Short problem:
Lay out every line of the records below as a numbered list, skipping any blank lines.

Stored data

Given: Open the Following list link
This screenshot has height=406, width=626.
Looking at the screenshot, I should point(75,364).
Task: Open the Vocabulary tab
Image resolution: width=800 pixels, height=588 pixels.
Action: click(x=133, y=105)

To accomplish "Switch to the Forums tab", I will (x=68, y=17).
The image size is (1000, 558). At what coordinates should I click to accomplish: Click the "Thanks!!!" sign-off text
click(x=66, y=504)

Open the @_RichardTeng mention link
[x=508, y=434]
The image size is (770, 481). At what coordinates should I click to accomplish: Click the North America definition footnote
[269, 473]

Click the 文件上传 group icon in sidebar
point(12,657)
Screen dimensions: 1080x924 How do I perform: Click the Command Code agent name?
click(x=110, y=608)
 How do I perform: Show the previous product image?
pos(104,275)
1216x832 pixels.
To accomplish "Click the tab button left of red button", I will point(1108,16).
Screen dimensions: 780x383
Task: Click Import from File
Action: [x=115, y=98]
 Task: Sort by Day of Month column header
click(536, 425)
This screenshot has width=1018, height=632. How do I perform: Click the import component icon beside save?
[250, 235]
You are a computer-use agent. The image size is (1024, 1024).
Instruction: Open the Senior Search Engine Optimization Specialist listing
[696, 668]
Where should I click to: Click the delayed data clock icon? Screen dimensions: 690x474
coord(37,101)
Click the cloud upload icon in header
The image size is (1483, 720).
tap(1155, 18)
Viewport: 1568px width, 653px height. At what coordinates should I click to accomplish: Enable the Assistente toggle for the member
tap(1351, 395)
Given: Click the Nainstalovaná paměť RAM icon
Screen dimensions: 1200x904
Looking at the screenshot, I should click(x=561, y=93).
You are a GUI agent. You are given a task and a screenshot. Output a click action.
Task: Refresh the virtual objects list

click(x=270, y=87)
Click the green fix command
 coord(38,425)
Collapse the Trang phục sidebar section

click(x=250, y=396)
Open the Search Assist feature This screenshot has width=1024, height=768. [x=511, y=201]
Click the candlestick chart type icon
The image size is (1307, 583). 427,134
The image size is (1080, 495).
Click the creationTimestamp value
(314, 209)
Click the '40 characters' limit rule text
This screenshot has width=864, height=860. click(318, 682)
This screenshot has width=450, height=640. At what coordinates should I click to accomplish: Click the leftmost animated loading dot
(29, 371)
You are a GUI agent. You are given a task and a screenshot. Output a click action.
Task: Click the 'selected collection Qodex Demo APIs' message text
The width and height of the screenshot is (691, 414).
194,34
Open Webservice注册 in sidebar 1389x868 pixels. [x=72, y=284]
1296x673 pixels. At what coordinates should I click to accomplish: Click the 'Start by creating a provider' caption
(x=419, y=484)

Answer below:
1. Given: Open the Following list link
2. This screenshot has height=406, width=626.
3. Looking at the screenshot, I should point(75,364).
4. Task: Open the Vocabulary tab
5. Image resolution: width=800 pixels, height=588 pixels.
6. Action: click(x=133, y=105)
7. To accomplish "Switch to the Forums tab", I will (x=68, y=17).
8. The image size is (1000, 558). At what coordinates should I click to accomplish: Click the "Thanks!!!" sign-off text
9. click(x=66, y=504)
10. Open the @_RichardTeng mention link
11. [x=508, y=434]
12. The image size is (770, 481). At what coordinates should I click to accomplish: Click the North America definition footnote
13. [269, 473]
14. Click the 文件上传 group icon in sidebar
15. point(12,657)
16. Screen dimensions: 1080x924 How do I perform: Click the Command Code agent name?
17. click(x=110, y=608)
18.  How do I perform: Show the previous product image?
19. pos(104,275)
20. 1216x832 pixels.
21. To accomplish "Click the tab button left of red button", I will point(1108,16).
22. Screen dimensions: 780x383
23. Task: Click Import from File
24. Action: [x=115, y=98]
25.  Task: Sort by Day of Month column header
26. click(536, 425)
27. This screenshot has width=1018, height=632. How do I perform: Click the import component icon beside save?
28. [250, 235]
29. You are a computer-use agent. The image size is (1024, 1024).
30. Instruction: Open the Senior Search Engine Optimization Specialist listing
31. [696, 668]
32. Where should I click to: Click the delayed data clock icon? Screen dimensions: 690x474
33. coord(37,101)
34. Click the cloud upload icon in header
35. The image size is (1483, 720).
36. tap(1155, 18)
37. Viewport: 1568px width, 653px height. At what coordinates should I click to accomplish: Enable the Assistente toggle for the member
38. tap(1351, 395)
39. Given: Click the Nainstalovaná paměť RAM icon
40. Screen dimensions: 1200x904
41. Looking at the screenshot, I should click(x=561, y=93).
42. You are a GUI agent. You are given a task and a screenshot. Output a click action.
43. Task: Refresh the virtual objects list
44. click(x=270, y=87)
45. Click the green fix command
46.  coord(38,425)
47. Collapse the Trang phục sidebar section
48. click(x=250, y=396)
49. Open the Search Assist feature This screenshot has width=1024, height=768. [x=511, y=201]
50. Click the candlestick chart type icon
51. The image size is (1307, 583). 427,134
52. The image size is (1080, 495).
53. Click the creationTimestamp value
54. (314, 209)
55. Click the '40 characters' limit rule text
56. This screenshot has width=864, height=860. click(318, 682)
57. This screenshot has width=450, height=640. At what coordinates should I click to accomplish: Click the leftmost animated loading dot
58. (29, 371)
59. You are a GUI agent. You are given a task and a screenshot. Output a click action.
60. Task: Click the 'selected collection Qodex Demo APIs' message text
61. The width and height of the screenshot is (691, 414).
62. 194,34
63. Open Webservice注册 in sidebar 1389x868 pixels. [x=72, y=284]
64. 1296x673 pixels. At what coordinates should I click to accomplish: Click the 'Start by creating a provider' caption
65. (x=419, y=484)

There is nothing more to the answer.